ECLI:NL:GHDHA:2019:2352
Gerechtshof Den Haag
- Hoger beroep
- Rechtspraak.nl
Vervolg van een civiele procedure inzake een vaststellingsovereenkomst en bewijsvoering
In deze zaak, die voor het Gerechtshof Den Haag diende, betreft het een hoger beroep van [appellante] tegen [geïntimeerde] met betrekking tot een vaststellingsovereenkomst. Het hof had eerder op 4 juni 2019 een tussenarrest uitgesproken waarin [appellante] was toegelaten tot het bewijs van haar stelling dat partijen een overeenkomst hadden gesloten waarbij [appellante] € 5.000,- zou betalen aan [geïntimeerde] tegen finale kwijting. Na het tussenarrest heeft [appellante] een akte uitlaten genomen, maar [geïntimeerde] heeft op de roldatum van 30 juli 2019 geen procesvertegenwoordiger gesteld en geen antwoordakte ingediend, waardoor haar recht daartoe verviel.

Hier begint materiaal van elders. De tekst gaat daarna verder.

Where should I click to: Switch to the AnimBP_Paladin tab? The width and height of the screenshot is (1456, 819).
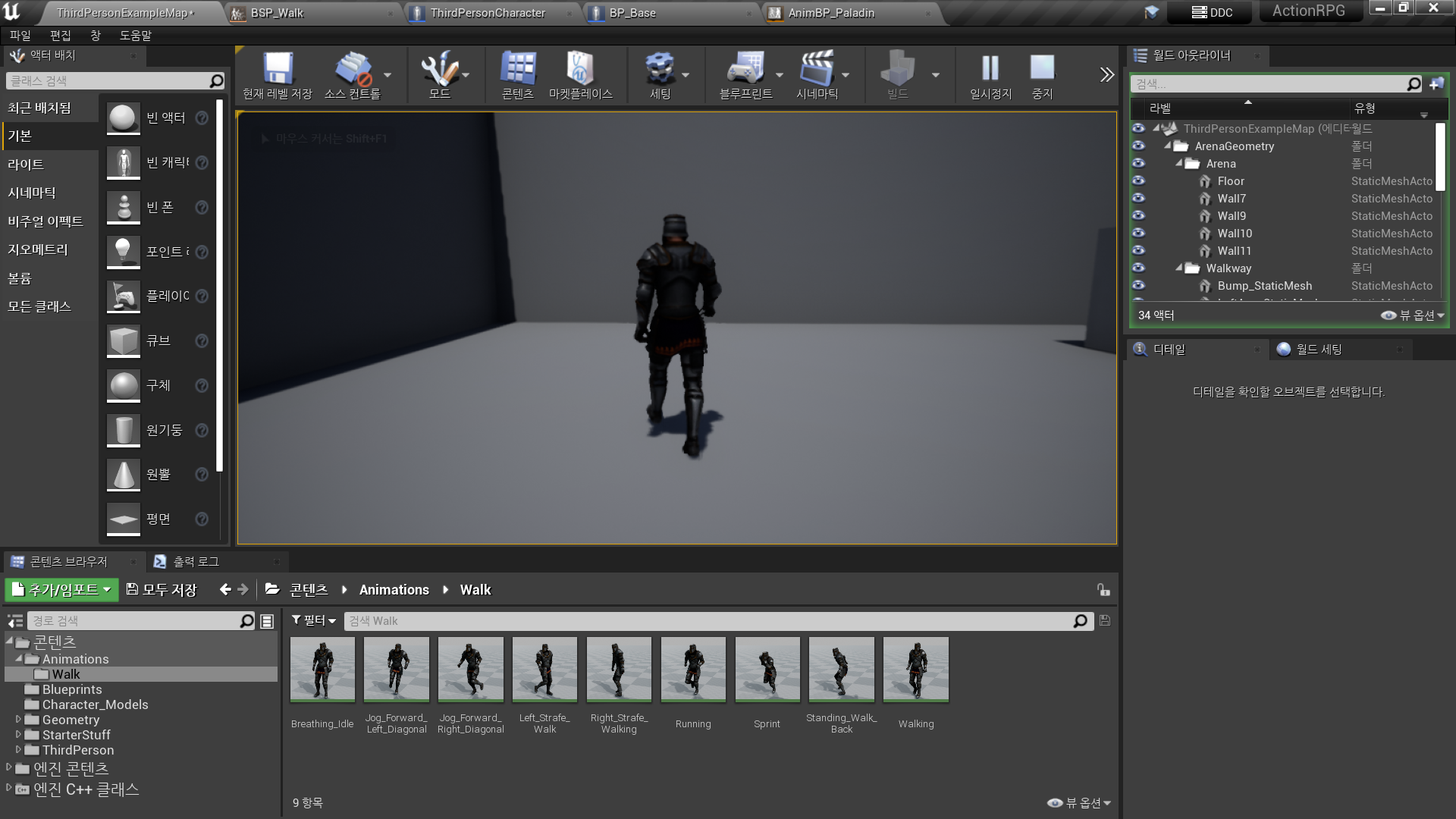point(831,13)
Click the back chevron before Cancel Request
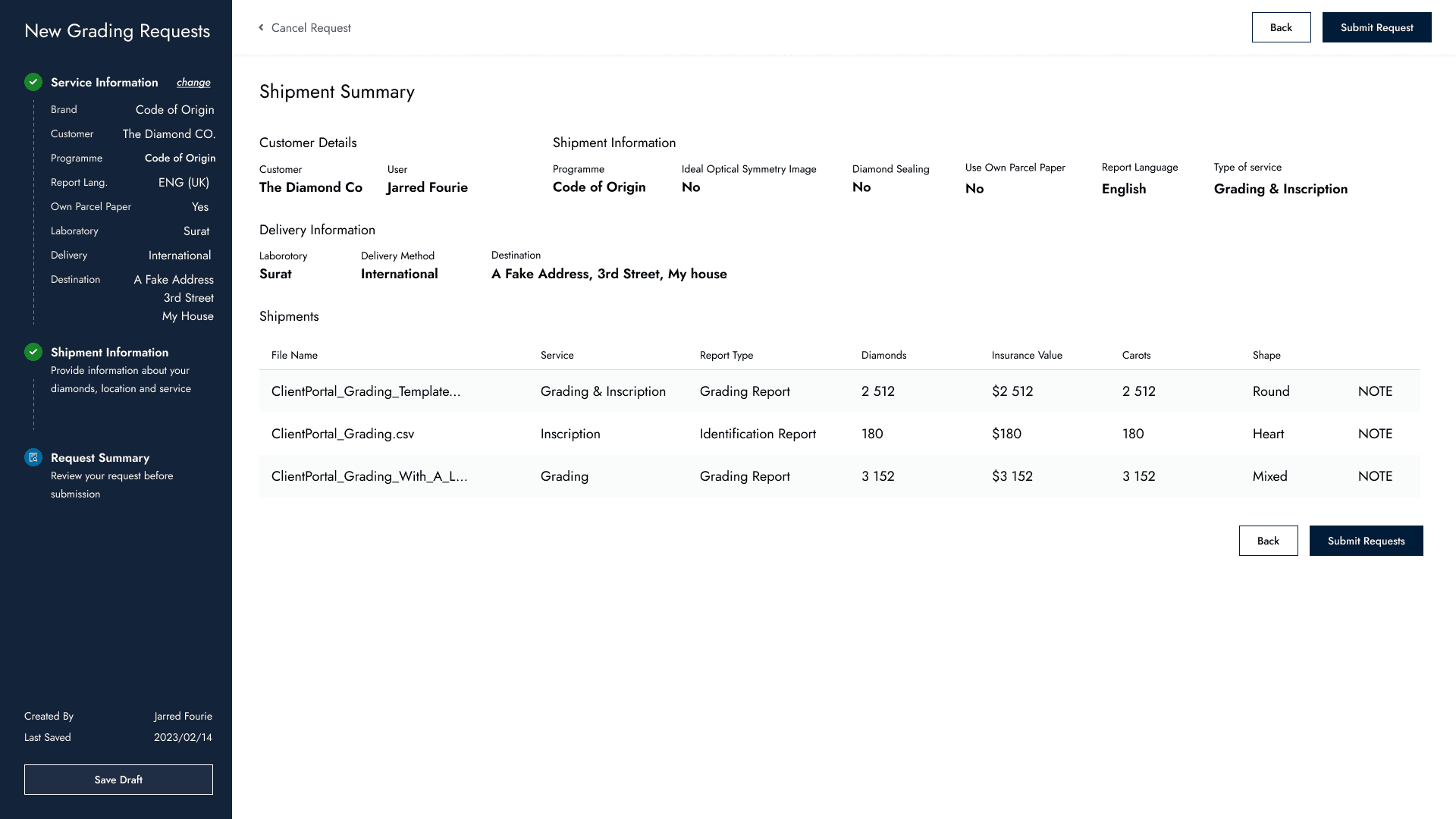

Het hof heeft in de verdere beoordeling vastgesteld dat [appellante] heeft afgezien van het doen horen van getuigen, wat betekent dat de stelling tot het bewijs waarvan zij was toegelaten als onbewezen moet worden verworpen. De grieven 1 en 2 van [appellante] falen, terwijl het hof in het tussenarrest al had beslist dat grief 5 slaagt en grief 3 faalt. De subsidiaire vordering van [appellante] tot terugbetaling van het teveel betaalde bedrag van € 5.000,- is toewijsbaar, wat leidt tot vernietiging van het bestreden eindvonnis in dat opzicht.

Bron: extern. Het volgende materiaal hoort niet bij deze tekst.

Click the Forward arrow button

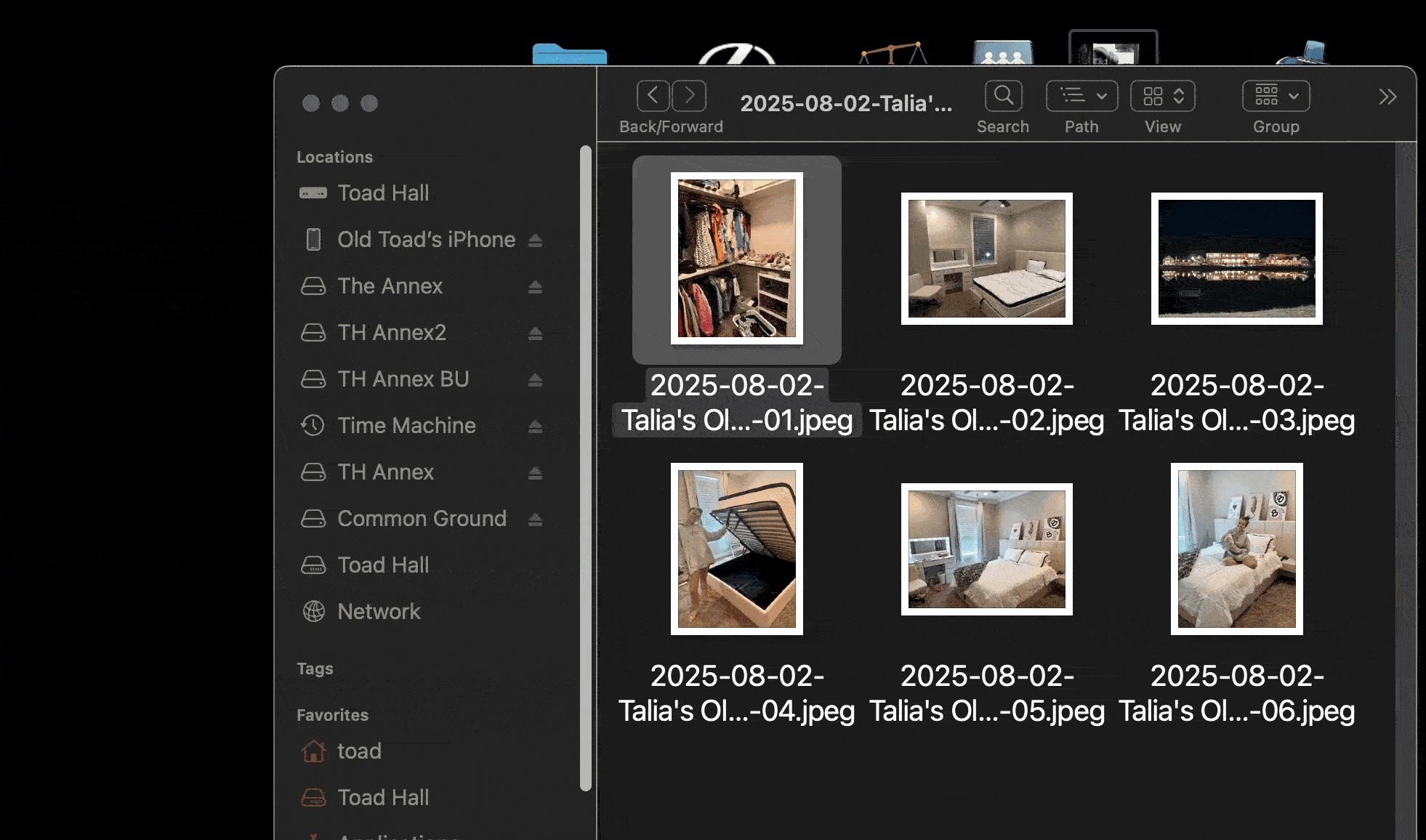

Het hof heeft [appellante] als de overwegend in het ongelijk gestelde partij aangemerkt, omdat de discussie over de vaststellingsovereenkomst het zwaartepunt van het partijdebat vormde. De proceskostenveroordeling in eerste aanleg blijft in stand, en [appellante] wordt veroordeeld in de kosten van het hoger beroep, die aan de zijde van [geïntimeerde] op nihil worden begroot. Het arrest is uitgesproken op 10 september 2019.